Sete alunos bloqueiam a única rota de fuga. Seus olhos estão focados em nós sem piscarem uma vez sequer. Todos seguram barras de ferro e madeira, prontos para agirem com violência caso seja necessário.
Tomando a frente, está Juliana. A morena tem um sorriso aterrorizante em seu rosto. Qualquer traço da sua antiga inocência parece ter se perdido para sempre. Ela é apenas mais um boneco vazio com o único objetivo de nos levar até os seus líderes impiedosos.

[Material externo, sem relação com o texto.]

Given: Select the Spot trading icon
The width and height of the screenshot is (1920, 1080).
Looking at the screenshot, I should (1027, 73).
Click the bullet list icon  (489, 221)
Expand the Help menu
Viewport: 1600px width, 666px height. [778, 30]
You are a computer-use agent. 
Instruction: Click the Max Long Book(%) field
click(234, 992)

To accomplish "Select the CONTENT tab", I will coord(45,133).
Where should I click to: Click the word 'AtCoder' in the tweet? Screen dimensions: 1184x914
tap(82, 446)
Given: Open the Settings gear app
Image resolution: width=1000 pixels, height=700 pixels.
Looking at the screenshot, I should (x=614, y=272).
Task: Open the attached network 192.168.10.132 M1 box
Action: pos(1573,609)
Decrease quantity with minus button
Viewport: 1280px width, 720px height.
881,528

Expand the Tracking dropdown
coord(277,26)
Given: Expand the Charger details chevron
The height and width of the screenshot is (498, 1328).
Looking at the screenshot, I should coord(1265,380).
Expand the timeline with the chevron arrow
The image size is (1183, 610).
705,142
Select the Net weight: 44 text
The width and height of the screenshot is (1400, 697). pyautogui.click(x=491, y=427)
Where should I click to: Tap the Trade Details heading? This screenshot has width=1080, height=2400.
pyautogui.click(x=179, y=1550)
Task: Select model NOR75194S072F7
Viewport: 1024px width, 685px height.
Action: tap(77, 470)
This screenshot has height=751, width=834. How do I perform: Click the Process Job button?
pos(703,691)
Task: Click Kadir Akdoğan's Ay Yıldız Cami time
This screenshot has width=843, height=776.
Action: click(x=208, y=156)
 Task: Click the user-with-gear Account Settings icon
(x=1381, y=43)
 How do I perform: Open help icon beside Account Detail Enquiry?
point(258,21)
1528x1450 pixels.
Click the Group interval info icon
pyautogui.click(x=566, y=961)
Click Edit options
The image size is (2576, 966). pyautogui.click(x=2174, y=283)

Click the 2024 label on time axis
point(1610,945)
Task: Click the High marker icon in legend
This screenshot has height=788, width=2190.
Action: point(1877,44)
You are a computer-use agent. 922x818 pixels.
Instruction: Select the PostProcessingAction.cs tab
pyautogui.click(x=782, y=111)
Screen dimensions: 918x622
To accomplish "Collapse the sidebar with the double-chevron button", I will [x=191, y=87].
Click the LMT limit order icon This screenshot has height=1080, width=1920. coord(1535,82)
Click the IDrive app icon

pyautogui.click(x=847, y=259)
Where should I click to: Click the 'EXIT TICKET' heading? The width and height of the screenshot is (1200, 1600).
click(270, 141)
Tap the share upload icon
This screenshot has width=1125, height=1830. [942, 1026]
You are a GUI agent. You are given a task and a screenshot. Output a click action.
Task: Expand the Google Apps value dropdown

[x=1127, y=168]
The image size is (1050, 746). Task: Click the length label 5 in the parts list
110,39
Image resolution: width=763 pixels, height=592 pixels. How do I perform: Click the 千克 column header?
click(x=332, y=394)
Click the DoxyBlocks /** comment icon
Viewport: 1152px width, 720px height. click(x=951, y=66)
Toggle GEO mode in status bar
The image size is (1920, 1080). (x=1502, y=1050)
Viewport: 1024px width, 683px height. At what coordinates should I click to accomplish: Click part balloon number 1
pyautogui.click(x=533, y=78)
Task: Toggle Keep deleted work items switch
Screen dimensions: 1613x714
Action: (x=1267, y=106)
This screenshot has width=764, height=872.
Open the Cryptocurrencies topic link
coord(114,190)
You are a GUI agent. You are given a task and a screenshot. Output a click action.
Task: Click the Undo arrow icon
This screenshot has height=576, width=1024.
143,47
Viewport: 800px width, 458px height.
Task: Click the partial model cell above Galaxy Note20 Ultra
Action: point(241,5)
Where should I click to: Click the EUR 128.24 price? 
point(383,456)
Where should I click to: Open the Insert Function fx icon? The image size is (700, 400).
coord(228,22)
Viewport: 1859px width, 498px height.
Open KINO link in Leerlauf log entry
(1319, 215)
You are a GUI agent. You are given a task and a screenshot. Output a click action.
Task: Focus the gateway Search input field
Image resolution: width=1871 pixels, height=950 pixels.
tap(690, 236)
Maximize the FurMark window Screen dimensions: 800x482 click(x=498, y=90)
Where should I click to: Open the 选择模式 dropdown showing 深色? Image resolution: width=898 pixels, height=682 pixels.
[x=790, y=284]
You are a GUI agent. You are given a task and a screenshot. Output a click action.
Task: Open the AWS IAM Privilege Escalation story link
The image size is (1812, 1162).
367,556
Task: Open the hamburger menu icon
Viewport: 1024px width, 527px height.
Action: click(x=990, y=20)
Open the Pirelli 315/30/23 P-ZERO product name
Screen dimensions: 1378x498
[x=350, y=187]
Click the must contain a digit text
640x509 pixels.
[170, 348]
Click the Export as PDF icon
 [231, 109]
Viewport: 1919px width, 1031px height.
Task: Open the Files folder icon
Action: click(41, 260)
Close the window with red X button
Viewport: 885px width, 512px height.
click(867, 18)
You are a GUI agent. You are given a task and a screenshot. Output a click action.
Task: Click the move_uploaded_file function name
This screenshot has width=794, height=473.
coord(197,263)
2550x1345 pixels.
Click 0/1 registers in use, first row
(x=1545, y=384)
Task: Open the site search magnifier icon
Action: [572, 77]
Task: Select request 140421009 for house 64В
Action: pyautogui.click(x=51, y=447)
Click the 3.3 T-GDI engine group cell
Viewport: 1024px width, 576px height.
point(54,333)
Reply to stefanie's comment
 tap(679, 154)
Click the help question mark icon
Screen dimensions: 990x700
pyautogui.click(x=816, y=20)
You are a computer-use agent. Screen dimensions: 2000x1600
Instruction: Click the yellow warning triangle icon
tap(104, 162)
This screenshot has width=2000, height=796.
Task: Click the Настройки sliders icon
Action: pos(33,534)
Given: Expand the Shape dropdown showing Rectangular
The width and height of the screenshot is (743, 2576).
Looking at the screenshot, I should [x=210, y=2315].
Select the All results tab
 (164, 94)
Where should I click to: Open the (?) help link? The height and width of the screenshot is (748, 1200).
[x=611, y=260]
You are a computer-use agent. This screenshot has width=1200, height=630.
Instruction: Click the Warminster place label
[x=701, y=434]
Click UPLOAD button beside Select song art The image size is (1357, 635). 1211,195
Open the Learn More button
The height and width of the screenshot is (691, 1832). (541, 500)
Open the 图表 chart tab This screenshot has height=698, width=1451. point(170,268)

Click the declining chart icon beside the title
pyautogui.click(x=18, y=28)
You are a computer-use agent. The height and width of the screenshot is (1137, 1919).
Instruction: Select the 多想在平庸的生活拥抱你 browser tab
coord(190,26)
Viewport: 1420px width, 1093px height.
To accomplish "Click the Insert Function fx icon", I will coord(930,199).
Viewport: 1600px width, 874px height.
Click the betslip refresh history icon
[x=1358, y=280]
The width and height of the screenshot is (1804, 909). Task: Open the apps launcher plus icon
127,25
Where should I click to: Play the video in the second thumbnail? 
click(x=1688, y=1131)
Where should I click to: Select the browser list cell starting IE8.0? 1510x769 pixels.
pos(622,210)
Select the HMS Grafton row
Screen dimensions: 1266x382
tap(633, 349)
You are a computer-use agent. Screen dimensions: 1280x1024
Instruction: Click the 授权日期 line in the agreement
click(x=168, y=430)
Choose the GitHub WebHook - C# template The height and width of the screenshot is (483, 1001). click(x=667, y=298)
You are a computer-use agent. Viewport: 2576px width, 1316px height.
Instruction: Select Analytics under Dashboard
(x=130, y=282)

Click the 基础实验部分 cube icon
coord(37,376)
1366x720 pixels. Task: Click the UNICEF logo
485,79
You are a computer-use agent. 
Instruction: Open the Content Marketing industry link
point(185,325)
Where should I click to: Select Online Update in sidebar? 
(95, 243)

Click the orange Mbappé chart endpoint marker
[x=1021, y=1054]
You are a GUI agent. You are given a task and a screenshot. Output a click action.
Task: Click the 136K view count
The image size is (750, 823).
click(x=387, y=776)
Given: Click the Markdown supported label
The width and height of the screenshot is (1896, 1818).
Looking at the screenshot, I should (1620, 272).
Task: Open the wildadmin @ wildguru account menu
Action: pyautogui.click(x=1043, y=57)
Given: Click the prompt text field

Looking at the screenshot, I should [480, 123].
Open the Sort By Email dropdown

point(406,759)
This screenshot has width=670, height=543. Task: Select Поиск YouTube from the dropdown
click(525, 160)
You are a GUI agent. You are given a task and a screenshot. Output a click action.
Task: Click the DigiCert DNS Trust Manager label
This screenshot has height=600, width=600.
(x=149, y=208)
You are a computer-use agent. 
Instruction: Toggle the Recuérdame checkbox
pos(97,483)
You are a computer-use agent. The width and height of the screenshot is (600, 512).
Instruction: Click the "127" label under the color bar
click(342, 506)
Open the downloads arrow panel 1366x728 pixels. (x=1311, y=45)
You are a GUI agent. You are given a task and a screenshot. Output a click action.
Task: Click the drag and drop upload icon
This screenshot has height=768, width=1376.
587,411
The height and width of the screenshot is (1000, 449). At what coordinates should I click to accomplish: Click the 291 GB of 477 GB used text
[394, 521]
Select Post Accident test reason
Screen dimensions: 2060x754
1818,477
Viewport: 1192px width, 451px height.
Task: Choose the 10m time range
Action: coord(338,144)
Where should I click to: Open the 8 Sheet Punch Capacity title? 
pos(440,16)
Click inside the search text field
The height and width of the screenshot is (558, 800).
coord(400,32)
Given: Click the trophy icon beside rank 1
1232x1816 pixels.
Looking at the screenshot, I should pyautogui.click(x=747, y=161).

Nós planejávamos atacá-los de surpresa, mas foi o oposto que aconteceu. Todo o plano minucioso que criamos nos últimos dias foi esmagado em poucos segundos.
— O que faremos agora, senhora? — Leógenes sussurrou.
Não consegui dar uma resposta. Minha mente está nebulosa.
Existe algo que possamos fazer? Não somos guerreiros e aqui não é uma série de batalha onde podemos escapar apenas usando o poder da amizade.
Pelo jeito, perdemos a batalha antes mesmo de termos sacado as nossas espadas.
— Nós nos rendemos. — Falei e levantei as mãos.
Keyla e Leógenes demonstraram surpresa à princípio, mas seguiram o meu gesto quando também se deram conta de que não há mais nada a ser feito. Ao mesmo tempo, nos ajoelhamos imponentes diante dos inimigos.
Juliana riu, triunfante, e ordenou que os seus companheiros avançassem. Amarraram as nossas mãos com abraçadeiras e, depois, vendaram os nossos olhos, deixando-nos na escuridão e retirando de nós qualquer possibilidade de escapatória.